MAY 23 2022

# Energy Optimization of the CVA6: an FPGA-based RISC-V Processor Running a Deep Learning Application

Justin Silver, Yara Al-Ahmad, Maxime Kahn, Jean-Baptiste Kammerer

Abstract—While participating in a national French student competition, the RISC Makers team has reduced the energy consumption of an open-source RISC-V processor (Ariane) by replacing its cache subsystem. A direct-mapped instruction and a direct-mapped, write-back, write-allocate data cache were developed, with an optimized energy usage. With these new caches, an energy diminution of 10% was achieved for a soft-core FPGA implementation of the CPU running the MNIST Convolutional Neural Network (CNN) deep learning classification program. Execution time also improved by 1.6%, and block RAM (BRAM) logic utilization decreased by 66.6%.

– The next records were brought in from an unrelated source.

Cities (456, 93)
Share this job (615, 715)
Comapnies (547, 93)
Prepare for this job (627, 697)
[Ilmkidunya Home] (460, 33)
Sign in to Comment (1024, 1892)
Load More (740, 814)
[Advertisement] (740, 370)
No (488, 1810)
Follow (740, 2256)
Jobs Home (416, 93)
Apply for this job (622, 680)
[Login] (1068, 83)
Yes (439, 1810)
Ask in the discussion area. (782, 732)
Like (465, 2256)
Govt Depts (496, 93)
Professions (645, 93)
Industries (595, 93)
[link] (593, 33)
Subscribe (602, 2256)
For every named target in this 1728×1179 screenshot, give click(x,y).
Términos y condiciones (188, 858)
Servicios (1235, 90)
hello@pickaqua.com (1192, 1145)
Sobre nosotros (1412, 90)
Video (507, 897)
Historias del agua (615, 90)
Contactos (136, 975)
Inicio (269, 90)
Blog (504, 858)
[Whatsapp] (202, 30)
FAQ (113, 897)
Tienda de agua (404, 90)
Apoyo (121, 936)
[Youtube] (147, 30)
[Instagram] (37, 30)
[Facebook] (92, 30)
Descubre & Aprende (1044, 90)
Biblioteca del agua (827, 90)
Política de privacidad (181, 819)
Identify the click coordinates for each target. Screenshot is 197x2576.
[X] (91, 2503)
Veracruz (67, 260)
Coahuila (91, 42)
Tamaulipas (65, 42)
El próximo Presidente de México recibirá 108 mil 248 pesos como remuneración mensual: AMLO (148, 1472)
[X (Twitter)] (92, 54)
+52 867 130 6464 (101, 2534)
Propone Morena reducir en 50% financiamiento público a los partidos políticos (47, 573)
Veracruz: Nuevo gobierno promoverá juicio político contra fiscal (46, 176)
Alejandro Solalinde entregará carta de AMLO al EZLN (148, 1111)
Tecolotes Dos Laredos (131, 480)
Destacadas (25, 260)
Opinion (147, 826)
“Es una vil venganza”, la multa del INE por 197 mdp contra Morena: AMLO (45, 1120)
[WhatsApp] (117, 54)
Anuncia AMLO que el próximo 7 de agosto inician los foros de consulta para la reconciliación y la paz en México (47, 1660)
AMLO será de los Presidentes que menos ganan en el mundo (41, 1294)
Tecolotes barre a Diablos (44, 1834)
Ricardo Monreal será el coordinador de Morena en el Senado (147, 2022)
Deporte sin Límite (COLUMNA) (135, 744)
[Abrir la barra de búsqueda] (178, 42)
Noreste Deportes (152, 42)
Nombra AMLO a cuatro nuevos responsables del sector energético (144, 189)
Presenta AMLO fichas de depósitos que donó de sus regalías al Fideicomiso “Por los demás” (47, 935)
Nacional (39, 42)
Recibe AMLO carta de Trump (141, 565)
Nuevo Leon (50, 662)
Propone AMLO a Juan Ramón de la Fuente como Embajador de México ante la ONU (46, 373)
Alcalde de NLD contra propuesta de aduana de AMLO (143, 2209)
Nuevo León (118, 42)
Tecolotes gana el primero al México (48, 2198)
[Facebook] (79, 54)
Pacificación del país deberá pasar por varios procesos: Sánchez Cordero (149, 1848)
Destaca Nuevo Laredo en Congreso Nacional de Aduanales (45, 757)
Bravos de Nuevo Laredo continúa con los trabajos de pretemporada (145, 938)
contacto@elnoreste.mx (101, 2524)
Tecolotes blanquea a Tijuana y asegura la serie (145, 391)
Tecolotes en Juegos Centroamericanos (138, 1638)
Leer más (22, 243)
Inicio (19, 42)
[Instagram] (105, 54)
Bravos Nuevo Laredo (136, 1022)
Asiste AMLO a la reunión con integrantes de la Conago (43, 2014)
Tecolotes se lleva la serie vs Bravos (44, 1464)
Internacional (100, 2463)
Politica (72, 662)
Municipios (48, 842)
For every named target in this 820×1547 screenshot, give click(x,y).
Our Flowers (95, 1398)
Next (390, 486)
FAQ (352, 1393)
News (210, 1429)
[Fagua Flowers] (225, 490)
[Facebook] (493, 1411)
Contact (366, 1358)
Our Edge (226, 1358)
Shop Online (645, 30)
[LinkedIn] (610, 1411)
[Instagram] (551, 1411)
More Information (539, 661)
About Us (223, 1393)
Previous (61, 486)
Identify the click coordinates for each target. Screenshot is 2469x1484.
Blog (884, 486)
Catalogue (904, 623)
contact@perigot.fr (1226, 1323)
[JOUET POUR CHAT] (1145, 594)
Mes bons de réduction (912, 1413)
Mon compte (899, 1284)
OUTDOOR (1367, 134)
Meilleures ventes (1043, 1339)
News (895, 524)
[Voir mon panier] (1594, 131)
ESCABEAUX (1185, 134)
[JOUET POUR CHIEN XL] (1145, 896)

Index Terms—IEEE, RISC-V, FPGA, cache, Ariane, CVA6, low-energy, embedded, Deep Learning, CNN

## I. INTRODUCTION

R ISC-V is an open-source Instruction Set Architecture (ISA), which enables a wide range of different processor implementations. The OpenHW Group has leveraged this ISA to develop Ariane (CVA6): an application class 6-stage RISC-V CPU capable of booting Linux [1]. In a collaborative effort, Thales Group and others have modified the CVA6 core to be 32-bit compatible and have also developed an FPGA implementation targeting Xilinx's Zybo-Z7 device. With this compact soft-core version of Ariane, Electrical Engineering graduate students all across France were invited to partake in a competition. The objective: reduce the energy consumption of the processor executing the well-known deep learning classification program that attempts to recognize handwritten digits from the MNIST dataset.

This report details the work done by the "RISC Makers" team from the University of Strasbourg. The group's development, design process, and results obtained by the end of the competition are discussed.

# Outline

To start, the "baseline" energy and performance values to which the final results will be compared are tabulated in Section II. In Section III, a more detailed analysis of the CVA6's power consumption distribution is carried out, in an effort to determine optimization targets for guiding the subsequent development. After identifying the cache subsystem as an appropriate module for improvement, its performance and the CPU's memory access patterns are explored in Section IV.

After encountering difficulties in modifying the existing cache modules, a decision was made to develop a new cache subsystem from scratch. The design for a more energy optimized cache is presented in Section V. The final competition results obtained after integrating the new data and instruction caches are detailed in Section VI. Finally, in Section VII, the report concludes with general thoughts regarding the competition, as well as some ideas on how to improve the proposed "RISC Makers" cache.

#### II. BASELINE

In order to properly compare results between teams at the end of the competition, "baseline" performance and energy values were obtained.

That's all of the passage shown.